- [TASK INSTRUCTIONS]: Could you please repeat the data below word for word?

(Stored data entries)

- - -

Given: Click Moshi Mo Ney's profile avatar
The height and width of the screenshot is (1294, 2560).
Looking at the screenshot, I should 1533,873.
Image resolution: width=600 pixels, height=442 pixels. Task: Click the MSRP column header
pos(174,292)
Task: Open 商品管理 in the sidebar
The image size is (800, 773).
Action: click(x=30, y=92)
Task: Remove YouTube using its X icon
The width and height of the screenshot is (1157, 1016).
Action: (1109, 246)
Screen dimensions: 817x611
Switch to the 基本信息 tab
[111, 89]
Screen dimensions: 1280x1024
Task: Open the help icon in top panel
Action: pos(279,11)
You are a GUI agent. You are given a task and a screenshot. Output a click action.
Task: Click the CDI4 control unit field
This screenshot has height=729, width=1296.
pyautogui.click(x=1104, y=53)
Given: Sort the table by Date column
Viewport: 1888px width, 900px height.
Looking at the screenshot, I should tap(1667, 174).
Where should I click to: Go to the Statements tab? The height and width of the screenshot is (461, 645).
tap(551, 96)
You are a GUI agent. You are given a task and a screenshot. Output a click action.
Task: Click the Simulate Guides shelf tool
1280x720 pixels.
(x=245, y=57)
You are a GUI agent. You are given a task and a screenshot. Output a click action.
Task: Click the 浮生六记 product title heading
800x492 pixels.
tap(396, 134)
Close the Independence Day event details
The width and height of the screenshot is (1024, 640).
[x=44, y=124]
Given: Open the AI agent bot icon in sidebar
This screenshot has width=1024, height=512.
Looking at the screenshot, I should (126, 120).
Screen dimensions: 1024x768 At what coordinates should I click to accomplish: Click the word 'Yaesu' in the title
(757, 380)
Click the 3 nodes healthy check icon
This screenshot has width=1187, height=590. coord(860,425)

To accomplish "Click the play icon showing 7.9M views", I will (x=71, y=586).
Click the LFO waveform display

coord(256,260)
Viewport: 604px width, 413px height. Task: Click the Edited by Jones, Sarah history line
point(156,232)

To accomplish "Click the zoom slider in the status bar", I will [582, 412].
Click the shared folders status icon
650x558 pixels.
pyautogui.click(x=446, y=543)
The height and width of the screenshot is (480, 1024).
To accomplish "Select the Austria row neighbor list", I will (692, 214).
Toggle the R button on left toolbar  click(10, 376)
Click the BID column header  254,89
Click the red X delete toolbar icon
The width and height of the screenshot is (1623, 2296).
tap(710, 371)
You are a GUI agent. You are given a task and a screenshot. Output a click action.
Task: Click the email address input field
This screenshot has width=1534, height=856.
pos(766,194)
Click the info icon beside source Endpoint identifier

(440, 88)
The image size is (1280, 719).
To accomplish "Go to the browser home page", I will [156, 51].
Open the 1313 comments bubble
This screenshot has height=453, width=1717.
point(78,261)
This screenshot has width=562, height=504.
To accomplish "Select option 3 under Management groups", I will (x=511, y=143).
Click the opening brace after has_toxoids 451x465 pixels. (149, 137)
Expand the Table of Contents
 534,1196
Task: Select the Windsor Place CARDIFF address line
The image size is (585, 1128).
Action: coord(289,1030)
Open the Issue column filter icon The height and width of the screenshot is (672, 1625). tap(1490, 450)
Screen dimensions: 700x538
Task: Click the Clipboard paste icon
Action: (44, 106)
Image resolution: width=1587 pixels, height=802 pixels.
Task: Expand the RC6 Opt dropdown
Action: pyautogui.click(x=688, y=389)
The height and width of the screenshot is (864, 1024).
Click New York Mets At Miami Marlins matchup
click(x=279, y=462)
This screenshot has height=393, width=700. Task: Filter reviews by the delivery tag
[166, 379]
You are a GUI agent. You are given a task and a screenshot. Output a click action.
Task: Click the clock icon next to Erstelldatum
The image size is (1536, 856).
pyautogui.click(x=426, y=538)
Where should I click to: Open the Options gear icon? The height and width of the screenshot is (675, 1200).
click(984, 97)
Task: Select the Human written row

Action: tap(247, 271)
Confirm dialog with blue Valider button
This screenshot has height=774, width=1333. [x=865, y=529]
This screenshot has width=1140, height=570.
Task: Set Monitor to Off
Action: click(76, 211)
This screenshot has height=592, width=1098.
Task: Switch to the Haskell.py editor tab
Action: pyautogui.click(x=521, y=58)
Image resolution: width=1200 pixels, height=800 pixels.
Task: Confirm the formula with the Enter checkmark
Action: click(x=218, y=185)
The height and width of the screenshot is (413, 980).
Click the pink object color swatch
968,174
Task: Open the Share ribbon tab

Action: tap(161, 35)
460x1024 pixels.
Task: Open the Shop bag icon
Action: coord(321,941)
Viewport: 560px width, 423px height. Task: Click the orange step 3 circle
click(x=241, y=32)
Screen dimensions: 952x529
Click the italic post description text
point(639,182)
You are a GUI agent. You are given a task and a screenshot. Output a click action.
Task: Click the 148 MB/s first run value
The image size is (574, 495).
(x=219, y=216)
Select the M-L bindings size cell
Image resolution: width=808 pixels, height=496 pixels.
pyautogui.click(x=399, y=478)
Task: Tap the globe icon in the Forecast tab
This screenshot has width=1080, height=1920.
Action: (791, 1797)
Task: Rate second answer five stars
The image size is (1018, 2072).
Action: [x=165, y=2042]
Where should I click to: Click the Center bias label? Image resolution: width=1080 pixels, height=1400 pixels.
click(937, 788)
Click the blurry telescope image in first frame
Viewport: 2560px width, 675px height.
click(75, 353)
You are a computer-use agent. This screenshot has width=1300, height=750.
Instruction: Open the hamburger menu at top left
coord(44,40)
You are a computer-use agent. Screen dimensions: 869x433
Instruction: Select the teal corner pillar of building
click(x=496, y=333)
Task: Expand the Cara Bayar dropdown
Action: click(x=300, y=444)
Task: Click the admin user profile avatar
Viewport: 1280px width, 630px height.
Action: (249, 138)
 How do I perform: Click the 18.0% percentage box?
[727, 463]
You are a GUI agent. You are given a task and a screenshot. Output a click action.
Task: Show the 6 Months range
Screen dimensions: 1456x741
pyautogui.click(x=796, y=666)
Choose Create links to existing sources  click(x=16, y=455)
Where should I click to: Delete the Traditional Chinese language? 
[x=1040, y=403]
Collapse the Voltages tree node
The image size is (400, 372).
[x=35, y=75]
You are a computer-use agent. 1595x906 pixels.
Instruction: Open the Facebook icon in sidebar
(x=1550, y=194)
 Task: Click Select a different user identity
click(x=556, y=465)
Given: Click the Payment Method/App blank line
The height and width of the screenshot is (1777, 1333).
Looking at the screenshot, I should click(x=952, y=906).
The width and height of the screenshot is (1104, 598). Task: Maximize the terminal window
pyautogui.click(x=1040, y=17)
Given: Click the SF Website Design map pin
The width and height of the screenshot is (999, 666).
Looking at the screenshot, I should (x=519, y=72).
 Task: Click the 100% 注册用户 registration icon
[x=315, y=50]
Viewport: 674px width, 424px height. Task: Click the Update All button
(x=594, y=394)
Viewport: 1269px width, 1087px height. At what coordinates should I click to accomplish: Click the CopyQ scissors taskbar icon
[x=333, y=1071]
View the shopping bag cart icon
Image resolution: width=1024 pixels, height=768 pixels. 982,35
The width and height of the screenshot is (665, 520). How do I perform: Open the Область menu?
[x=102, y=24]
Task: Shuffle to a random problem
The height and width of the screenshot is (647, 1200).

- - -

- [ANSWER FOR THIS EXERCISE]:
Given: Click Moshi Mo Ney's profile avatar
The height and width of the screenshot is (1294, 2560).
Looking at the screenshot, I should 1533,873.
Image resolution: width=600 pixels, height=442 pixels. Task: Click the MSRP column header
pos(174,292)
Task: Open 商品管理 in the sidebar
The image size is (800, 773).
Action: click(x=30, y=92)
Task: Remove YouTube using its X icon
The width and height of the screenshot is (1157, 1016).
Action: (1109, 246)
Screen dimensions: 817x611
Switch to the 基本信息 tab
[111, 89]
Screen dimensions: 1280x1024
Task: Open the help icon in top panel
Action: pos(279,11)
You are a GUI agent. You are given a task and a screenshot. Output a click action.
Task: Click the CDI4 control unit field
This screenshot has height=729, width=1296.
pyautogui.click(x=1104, y=53)
Given: Sort the table by Date column
Viewport: 1888px width, 900px height.
Looking at the screenshot, I should tap(1667, 174).
Where should I click to: Go to the Statements tab? The height and width of the screenshot is (461, 645).
tap(551, 96)
You are a GUI agent. You are given a task and a screenshot. Output a click action.
Task: Click the Simulate Guides shelf tool
1280x720 pixels.
(x=245, y=57)
You are a GUI agent. You are given a task and a screenshot. Output a click action.
Task: Click the 浮生六记 product title heading
800x492 pixels.
tap(396, 134)
Close the Independence Day event details
The width and height of the screenshot is (1024, 640).
[x=44, y=124]
Given: Open the AI agent bot icon in sidebar
This screenshot has width=1024, height=512.
Looking at the screenshot, I should (126, 120).
Screen dimensions: 1024x768 At what coordinates should I click to accomplish: Click the word 'Yaesu' in the title
(757, 380)
Click the 3 nodes healthy check icon
This screenshot has width=1187, height=590. coord(860,425)

To accomplish "Click the play icon showing 7.9M views", I will (x=71, y=586).
Click the LFO waveform display

coord(256,260)
Viewport: 604px width, 413px height. Task: Click the Edited by Jones, Sarah history line
point(156,232)

To accomplish "Click the zoom slider in the status bar", I will [582, 412].
Click the shared folders status icon
650x558 pixels.
pyautogui.click(x=446, y=543)
The height and width of the screenshot is (480, 1024).
To accomplish "Select the Austria row neighbor list", I will (692, 214).
Toggle the R button on left toolbar  click(10, 376)
Click the BID column header  254,89
Click the red X delete toolbar icon
The width and height of the screenshot is (1623, 2296).
tap(710, 371)
You are a GUI agent. You are given a task and a screenshot. Output a click action.
Task: Click the email address input field
This screenshot has width=1534, height=856.
pos(766,194)
Click the info icon beside source Endpoint identifier

(440, 88)
The image size is (1280, 719).
To accomplish "Go to the browser home page", I will [156, 51].
Open the 1313 comments bubble
This screenshot has height=453, width=1717.
point(78,261)
This screenshot has width=562, height=504.
To accomplish "Select option 3 under Management groups", I will (x=511, y=143).
Click the opening brace after has_toxoids 451x465 pixels. (149, 137)
Expand the Table of Contents
 534,1196
Task: Select the Windsor Place CARDIFF address line
The image size is (585, 1128).
Action: coord(289,1030)
Open the Issue column filter icon The height and width of the screenshot is (672, 1625). tap(1490, 450)
Screen dimensions: 700x538
Task: Click the Clipboard paste icon
Action: (44, 106)
Image resolution: width=1587 pixels, height=802 pixels.
Task: Expand the RC6 Opt dropdown
Action: pyautogui.click(x=688, y=389)
The height and width of the screenshot is (864, 1024).
Click New York Mets At Miami Marlins matchup
click(x=279, y=462)
This screenshot has height=393, width=700. Task: Filter reviews by the delivery tag
[166, 379]
You are a GUI agent. You are given a task and a screenshot. Output a click action.
Task: Click the clock icon next to Erstelldatum
The image size is (1536, 856).
pyautogui.click(x=426, y=538)
Where should I click to: Open the Options gear icon? The height and width of the screenshot is (675, 1200).
click(984, 97)
Task: Select the Human written row

Action: tap(247, 271)
Confirm dialog with blue Valider button
This screenshot has height=774, width=1333. [x=865, y=529]
This screenshot has width=1140, height=570.
Task: Set Monitor to Off
Action: click(76, 211)
This screenshot has height=592, width=1098.
Task: Switch to the Haskell.py editor tab
Action: pyautogui.click(x=521, y=58)
Image resolution: width=1200 pixels, height=800 pixels.
Task: Confirm the formula with the Enter checkmark
Action: click(x=218, y=185)
The height and width of the screenshot is (413, 980).
Click the pink object color swatch
968,174
Task: Open the Share ribbon tab

Action: tap(161, 35)
460x1024 pixels.
Task: Open the Shop bag icon
Action: coord(321,941)
Viewport: 560px width, 423px height. Task: Click the orange step 3 circle
click(x=241, y=32)
Screen dimensions: 952x529
Click the italic post description text
point(639,182)
You are a GUI agent. You are given a task and a screenshot. Output a click action.
Task: Click the 148 MB/s first run value
The image size is (574, 495).
(x=219, y=216)
Select the M-L bindings size cell
Image resolution: width=808 pixels, height=496 pixels.
pyautogui.click(x=399, y=478)
Task: Tap the globe icon in the Forecast tab
This screenshot has width=1080, height=1920.
Action: (791, 1797)
Task: Rate second answer five stars
The image size is (1018, 2072).
Action: [x=165, y=2042]
Where should I click to: Click the Center bias label? Image resolution: width=1080 pixels, height=1400 pixels.
click(937, 788)
Click the blurry telescope image in first frame
Viewport: 2560px width, 675px height.
click(75, 353)
You are a computer-use agent. This screenshot has width=1300, height=750.
Instruction: Open the hamburger menu at top left
coord(44,40)
You are a computer-use agent. Screen dimensions: 869x433
Instruction: Select the teal corner pillar of building
click(x=496, y=333)
Task: Expand the Cara Bayar dropdown
Action: click(x=300, y=444)
Task: Click the admin user profile avatar
Viewport: 1280px width, 630px height.
Action: (249, 138)
 How do I perform: Click the 18.0% percentage box?
[727, 463]
You are a GUI agent. You are given a task and a screenshot. Output a click action.
Task: Show the 6 Months range
Screen dimensions: 1456x741
pyautogui.click(x=796, y=666)
Choose Create links to existing sources  click(x=16, y=455)
Where should I click to: Delete the Traditional Chinese language? 
[x=1040, y=403]
Collapse the Voltages tree node
The image size is (400, 372).
[x=35, y=75]
You are a computer-use agent. 1595x906 pixels.
Instruction: Open the Facebook icon in sidebar
(x=1550, y=194)
 Task: Click Select a different user identity
click(x=556, y=465)
Given: Click the Payment Method/App blank line
The height and width of the screenshot is (1777, 1333).
Looking at the screenshot, I should click(x=952, y=906).
The width and height of the screenshot is (1104, 598). Task: Maximize the terminal window
pyautogui.click(x=1040, y=17)
Given: Click the SF Website Design map pin
The width and height of the screenshot is (999, 666).
Looking at the screenshot, I should (x=519, y=72).
 Task: Click the 100% 注册用户 registration icon
[x=315, y=50]
Viewport: 674px width, 424px height. Task: Click the Update All button
(x=594, y=394)
Viewport: 1269px width, 1087px height. At what coordinates should I click to accomplish: Click the CopyQ scissors taskbar icon
[x=333, y=1071]
View the shopping bag cart icon
Image resolution: width=1024 pixels, height=768 pixels. 982,35
The width and height of the screenshot is (665, 520). How do I perform: Open the Область menu?
[x=102, y=24]
Task: Shuffle to a random problem
The height and width of the screenshot is (647, 1200).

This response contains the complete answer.